[Records from a data collection]
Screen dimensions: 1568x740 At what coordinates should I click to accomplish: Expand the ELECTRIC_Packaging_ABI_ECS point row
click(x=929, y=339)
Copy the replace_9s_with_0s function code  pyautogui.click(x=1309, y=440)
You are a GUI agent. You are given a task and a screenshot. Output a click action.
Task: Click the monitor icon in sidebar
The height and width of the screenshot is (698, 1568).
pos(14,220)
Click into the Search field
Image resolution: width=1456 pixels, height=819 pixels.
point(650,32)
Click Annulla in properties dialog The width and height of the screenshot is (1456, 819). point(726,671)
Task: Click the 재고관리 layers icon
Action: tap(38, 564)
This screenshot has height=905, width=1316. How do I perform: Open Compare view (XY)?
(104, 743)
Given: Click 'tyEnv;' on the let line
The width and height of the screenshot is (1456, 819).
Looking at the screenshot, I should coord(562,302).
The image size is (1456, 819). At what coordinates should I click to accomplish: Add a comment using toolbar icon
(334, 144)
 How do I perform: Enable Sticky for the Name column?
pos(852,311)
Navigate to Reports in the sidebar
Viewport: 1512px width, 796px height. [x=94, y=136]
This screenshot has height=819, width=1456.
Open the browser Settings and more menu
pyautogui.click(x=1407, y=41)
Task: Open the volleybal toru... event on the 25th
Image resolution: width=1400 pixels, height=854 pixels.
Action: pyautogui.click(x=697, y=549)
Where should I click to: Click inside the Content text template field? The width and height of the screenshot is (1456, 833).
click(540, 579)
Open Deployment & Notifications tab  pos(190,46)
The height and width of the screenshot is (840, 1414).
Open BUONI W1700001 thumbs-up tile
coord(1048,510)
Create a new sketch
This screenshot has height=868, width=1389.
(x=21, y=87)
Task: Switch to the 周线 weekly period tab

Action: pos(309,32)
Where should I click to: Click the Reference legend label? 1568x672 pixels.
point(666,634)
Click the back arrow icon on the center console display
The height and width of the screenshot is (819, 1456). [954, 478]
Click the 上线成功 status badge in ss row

Exercise details
Would you copy out exactly the lines from the one holding "Click the back" through the end of the entries above, both ends included?

Exercise response
Click the back arrow icon on the center console display
The height and width of the screenshot is (819, 1456). [954, 478]
Click the 上线成功 status badge in ss row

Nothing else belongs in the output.